Like the villagers, top local politicians are keen on the village not becoming history. “It would be wrong to state that Malin will become history. It is true that eviction notices have been issued by the district administration. But these are temporary eviction notices taken as a precautionary measure. Since there have been warnings of more landslides, survivors have been asked to shift temporarily,” Assembly speaker Dilip Walse-Patil said on Tuesday. Walse-Patil said, “The question of shifting villages at the foothills has to be taken at the national level. This is because across the country thousands of villages are located at the foot of hills,” he said. Walse-Patil was reacting to comments by NCP chief Sharad Pawar, in Malin, that the state government should take expert advise on shifting villages from foothills.

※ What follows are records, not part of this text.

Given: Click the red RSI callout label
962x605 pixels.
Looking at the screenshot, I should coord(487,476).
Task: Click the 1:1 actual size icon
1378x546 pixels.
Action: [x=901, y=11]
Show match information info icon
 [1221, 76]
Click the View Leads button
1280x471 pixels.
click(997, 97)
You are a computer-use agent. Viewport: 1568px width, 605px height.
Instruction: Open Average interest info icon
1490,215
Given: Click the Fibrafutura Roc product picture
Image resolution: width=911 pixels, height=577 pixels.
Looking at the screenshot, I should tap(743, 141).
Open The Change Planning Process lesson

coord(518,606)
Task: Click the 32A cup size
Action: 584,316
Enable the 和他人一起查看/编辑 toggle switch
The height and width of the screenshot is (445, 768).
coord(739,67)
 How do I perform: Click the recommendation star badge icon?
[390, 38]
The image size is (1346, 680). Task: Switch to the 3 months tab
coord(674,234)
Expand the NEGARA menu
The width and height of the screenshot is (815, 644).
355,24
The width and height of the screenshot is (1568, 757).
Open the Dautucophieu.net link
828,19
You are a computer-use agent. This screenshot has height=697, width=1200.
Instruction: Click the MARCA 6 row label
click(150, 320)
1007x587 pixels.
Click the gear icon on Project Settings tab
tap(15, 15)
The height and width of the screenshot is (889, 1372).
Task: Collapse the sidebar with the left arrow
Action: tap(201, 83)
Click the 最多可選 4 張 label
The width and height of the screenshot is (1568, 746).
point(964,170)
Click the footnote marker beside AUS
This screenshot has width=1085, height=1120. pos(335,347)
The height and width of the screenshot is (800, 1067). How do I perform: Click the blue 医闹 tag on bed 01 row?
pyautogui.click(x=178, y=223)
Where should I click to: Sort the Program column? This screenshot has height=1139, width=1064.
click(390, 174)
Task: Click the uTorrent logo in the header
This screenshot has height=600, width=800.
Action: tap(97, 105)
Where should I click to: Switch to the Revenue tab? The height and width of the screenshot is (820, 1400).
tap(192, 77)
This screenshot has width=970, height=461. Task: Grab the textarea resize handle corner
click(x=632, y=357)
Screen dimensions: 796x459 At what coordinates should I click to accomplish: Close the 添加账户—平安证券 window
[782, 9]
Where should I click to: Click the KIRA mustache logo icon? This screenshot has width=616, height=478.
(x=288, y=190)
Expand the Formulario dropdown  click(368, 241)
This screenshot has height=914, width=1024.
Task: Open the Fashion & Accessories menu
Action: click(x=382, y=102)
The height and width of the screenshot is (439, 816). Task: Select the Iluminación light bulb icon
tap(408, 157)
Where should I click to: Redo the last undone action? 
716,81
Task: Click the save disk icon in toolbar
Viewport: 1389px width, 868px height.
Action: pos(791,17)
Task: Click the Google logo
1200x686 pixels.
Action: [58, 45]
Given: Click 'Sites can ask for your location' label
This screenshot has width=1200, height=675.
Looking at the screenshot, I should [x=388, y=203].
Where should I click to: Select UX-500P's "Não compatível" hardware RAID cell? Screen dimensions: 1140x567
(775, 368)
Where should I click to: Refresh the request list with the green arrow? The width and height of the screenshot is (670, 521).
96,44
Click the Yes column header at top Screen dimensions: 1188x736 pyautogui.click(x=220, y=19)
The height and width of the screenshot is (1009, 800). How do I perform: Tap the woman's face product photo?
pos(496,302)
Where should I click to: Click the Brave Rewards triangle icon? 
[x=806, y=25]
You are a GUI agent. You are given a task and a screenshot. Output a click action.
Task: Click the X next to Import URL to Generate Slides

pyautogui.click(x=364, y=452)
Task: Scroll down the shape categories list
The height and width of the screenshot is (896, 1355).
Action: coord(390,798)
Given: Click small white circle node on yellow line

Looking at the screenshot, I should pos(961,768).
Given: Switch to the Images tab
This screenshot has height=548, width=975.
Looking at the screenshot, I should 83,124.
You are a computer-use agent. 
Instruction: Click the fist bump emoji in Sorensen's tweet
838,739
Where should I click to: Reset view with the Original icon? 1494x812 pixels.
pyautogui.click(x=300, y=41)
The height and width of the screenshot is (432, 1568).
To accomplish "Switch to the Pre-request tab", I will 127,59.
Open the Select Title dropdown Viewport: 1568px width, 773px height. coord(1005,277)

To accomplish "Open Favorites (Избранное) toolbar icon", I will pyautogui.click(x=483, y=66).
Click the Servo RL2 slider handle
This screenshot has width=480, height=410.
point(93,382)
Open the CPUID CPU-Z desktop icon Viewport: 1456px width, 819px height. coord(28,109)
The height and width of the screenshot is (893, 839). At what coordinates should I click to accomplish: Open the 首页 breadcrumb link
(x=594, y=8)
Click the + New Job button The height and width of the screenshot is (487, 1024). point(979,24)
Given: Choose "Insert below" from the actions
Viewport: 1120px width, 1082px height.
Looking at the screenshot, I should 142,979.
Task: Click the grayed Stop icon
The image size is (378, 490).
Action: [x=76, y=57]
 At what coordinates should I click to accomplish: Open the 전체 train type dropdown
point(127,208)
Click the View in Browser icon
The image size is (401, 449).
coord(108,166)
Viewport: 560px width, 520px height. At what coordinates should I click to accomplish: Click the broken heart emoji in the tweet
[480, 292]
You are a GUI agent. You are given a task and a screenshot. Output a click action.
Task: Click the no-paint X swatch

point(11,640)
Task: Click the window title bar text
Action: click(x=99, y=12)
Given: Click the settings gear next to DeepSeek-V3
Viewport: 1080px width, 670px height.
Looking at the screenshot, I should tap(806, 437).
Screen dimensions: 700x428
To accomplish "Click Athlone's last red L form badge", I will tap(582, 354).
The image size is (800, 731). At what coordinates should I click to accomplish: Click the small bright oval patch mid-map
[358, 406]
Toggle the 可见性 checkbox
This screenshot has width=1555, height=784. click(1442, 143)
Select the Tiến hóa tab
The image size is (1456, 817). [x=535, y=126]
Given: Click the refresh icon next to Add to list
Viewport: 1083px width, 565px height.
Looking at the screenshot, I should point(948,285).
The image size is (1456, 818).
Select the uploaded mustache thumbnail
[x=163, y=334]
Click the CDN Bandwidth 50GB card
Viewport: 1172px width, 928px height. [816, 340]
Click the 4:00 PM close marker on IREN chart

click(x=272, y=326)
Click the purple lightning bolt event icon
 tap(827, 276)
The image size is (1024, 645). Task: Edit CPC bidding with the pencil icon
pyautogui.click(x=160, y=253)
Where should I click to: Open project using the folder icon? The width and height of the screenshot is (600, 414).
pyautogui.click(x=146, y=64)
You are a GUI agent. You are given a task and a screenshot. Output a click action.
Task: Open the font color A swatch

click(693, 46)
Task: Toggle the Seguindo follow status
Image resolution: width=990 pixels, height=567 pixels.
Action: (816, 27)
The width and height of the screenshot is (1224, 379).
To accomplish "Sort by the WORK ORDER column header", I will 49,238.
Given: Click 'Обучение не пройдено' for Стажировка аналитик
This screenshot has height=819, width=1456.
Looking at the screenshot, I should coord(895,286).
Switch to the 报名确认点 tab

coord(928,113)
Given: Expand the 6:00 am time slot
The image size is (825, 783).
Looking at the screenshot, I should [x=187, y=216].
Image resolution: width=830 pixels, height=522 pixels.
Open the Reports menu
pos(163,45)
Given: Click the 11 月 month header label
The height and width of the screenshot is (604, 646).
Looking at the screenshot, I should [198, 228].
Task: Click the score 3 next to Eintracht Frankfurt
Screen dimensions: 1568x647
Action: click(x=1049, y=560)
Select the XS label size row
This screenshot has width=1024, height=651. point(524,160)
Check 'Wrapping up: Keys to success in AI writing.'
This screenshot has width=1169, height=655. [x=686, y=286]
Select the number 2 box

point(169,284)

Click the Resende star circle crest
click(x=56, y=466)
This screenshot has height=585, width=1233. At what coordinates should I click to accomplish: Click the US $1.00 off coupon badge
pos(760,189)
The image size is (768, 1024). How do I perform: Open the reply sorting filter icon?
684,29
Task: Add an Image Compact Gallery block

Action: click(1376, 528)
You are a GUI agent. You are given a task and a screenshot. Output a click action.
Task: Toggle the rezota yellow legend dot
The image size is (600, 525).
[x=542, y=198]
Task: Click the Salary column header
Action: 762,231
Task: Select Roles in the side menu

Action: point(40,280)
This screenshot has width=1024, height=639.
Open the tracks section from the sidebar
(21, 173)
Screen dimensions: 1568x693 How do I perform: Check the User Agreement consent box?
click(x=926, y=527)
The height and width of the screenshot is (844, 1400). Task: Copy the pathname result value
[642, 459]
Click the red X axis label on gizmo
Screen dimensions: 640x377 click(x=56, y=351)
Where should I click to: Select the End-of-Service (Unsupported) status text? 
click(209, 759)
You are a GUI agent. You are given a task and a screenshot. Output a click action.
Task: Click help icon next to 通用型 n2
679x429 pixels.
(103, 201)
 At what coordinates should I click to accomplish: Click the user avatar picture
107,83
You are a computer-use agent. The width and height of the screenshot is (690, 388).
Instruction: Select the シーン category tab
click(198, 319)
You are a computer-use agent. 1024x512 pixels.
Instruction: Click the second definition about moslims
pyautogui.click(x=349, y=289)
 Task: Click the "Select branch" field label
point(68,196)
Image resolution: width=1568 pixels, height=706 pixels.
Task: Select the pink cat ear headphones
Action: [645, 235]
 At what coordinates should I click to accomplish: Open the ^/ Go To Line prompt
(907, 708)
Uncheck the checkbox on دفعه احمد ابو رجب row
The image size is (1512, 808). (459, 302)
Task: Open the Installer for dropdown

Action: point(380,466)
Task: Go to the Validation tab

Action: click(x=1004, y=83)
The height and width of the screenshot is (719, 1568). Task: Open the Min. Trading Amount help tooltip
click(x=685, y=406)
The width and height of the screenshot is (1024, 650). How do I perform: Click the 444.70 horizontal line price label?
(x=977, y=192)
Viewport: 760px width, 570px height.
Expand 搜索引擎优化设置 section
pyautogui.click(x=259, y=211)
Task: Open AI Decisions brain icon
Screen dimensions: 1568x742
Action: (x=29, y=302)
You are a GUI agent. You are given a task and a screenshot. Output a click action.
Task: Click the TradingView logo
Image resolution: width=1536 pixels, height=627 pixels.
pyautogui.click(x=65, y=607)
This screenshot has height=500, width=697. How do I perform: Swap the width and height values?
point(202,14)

Walse-Patil said there were 800-850 villagers in Malin and nearby hamlets. “158 have apparently died. There are other survivors whose views need to be taken before deciding to rehabilitate them or not in the village,” he said. On the other hand, Shirur MP Shivajirao Adhalrao-Patil, in whose constituency Malin village falls, said, “I have not really thought what would happen. Actually, I am not even aware the district administration issued eviction notices since I am in Parliament,” he said. Adhalrao’s associates said they would talk to survivors before any decision is taken.
The NDRF recovered 151 bodies so far. While the district administration believes 158 were buried by the landslide, villagers claim there were 200-300 people. “As per our information, there were 44 houses. Each had at least four members when tragedy struck. So we guess between 150-170 people were present,” said Additional Collector Ganesh Patil.